Alexandra is a governor and founder of the Centre for Lebanese Studies at St. Antony’s College (Oxford University), a Trustee of the Guerrand-Hermès Foundation for Peace, a founding member of the Ara Pacis Initiative, a former member of the Advisory Council for Religions and Spiritualties at the Fetzer Institute and of the Advisory Board of the Center for the Study of World Religions at Harvard University. She is a practicing psychotherapist.

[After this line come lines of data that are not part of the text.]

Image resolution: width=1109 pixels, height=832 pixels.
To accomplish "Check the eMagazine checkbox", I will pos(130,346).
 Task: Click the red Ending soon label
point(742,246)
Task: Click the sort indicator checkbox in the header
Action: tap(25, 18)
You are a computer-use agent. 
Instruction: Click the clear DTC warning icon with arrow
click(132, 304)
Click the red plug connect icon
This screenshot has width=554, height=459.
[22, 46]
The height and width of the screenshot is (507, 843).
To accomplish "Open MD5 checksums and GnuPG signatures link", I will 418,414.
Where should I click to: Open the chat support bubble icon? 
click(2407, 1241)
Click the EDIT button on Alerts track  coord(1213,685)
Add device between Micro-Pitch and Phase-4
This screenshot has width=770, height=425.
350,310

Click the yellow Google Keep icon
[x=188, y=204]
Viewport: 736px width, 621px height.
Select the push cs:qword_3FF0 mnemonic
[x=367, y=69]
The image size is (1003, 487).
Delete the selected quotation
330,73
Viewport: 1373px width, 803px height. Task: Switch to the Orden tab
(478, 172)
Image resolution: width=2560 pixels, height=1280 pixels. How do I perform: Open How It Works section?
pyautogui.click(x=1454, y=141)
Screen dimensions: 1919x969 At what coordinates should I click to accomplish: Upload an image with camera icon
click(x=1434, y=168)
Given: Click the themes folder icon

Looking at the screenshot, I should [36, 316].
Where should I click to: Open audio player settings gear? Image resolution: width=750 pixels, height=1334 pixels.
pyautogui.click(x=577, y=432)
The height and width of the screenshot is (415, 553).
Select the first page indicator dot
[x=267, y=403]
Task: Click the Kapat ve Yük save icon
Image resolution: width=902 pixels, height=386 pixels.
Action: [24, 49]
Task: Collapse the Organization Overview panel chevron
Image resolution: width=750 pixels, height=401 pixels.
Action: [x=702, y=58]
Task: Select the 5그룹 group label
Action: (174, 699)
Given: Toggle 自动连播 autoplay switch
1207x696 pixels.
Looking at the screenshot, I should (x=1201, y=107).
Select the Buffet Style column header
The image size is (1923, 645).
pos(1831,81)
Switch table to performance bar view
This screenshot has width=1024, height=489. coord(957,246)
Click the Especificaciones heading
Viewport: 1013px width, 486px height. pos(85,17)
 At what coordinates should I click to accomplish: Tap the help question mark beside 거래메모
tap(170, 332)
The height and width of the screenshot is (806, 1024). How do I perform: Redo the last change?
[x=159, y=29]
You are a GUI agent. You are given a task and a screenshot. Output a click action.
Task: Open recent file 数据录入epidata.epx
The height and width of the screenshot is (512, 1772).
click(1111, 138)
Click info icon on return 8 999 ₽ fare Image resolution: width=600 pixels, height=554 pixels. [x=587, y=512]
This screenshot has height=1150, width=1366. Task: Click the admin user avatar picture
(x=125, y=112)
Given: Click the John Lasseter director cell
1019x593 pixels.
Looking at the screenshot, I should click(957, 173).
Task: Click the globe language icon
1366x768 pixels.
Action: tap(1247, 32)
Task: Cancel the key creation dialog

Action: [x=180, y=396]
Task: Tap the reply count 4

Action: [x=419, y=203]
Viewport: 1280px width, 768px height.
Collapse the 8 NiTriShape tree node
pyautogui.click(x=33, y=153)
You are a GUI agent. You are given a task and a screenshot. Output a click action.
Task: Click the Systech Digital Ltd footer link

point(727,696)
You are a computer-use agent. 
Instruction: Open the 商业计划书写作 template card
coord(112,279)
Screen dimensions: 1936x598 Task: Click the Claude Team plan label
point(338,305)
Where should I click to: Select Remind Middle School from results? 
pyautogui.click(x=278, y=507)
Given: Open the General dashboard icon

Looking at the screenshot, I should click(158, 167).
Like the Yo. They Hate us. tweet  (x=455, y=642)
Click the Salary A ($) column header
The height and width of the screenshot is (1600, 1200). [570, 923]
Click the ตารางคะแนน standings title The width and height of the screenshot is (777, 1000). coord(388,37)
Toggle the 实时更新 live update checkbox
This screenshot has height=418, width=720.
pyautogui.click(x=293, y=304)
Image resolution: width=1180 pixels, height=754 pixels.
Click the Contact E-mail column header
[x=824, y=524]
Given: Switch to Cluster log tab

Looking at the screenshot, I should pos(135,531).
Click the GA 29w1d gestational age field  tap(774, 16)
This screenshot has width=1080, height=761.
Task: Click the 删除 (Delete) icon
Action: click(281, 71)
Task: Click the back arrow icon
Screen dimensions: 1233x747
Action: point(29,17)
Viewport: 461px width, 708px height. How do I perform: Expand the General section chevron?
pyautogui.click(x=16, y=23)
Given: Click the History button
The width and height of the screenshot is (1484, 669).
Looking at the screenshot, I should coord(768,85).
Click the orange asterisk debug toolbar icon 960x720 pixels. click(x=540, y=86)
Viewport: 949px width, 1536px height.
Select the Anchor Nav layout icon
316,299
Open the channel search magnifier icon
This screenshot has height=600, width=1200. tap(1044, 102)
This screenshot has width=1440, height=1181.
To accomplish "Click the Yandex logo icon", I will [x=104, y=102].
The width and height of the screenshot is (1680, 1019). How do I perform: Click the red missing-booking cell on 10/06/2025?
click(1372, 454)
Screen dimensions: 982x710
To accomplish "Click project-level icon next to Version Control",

As witness of the pain of the civil war in Lebanon (1975­-1991), Alexandra decided to explore her own responsibility for war and peace and became a psychotherapist. In 1997, Alexandra had a life changing experience that inspired her to begin the Garden of Forgiveness (Hadiquat as Samah) in Beirut, a project to create a garden in the heart of the City to facilitate forgiveness. The work on the garden is currently suspended due to security conditions.

Alexandra Asseily is presently keeping the essence of the Garden of Forgiveness alive by a central project, entitled “Healing the Wounds of History: addressing the Roots of Violence”. The theory is that the cycles of violence between generations are healed by forgiveness and compassion. In the “Healing the Wounds of History” project people are taught to become aware and sensitive to the depth of their own and other’s traumatic memory and pain, which they may have experienced or unconsciously inherited. The release of this pain in traumatic memory, past or present, also releases the impulse to repeat the violence, inwardly or outwardly. This training has already been conducted since 2011 with hundreds of people of different ages, religions and ethnicities. Our intention is now to train teachers, both Syrian and Lebanese, and to offer ‘tools’ to reduce tension and create positive change in the individual and the group during a very difficult and dangerous time.

She is married to George Asseily and lives between Beirut and London. She has five children and twelve grandchildren. In 2000 she and her husband developed The Silk Museum in Bsous, Lebanon, which is open to schools and the general public.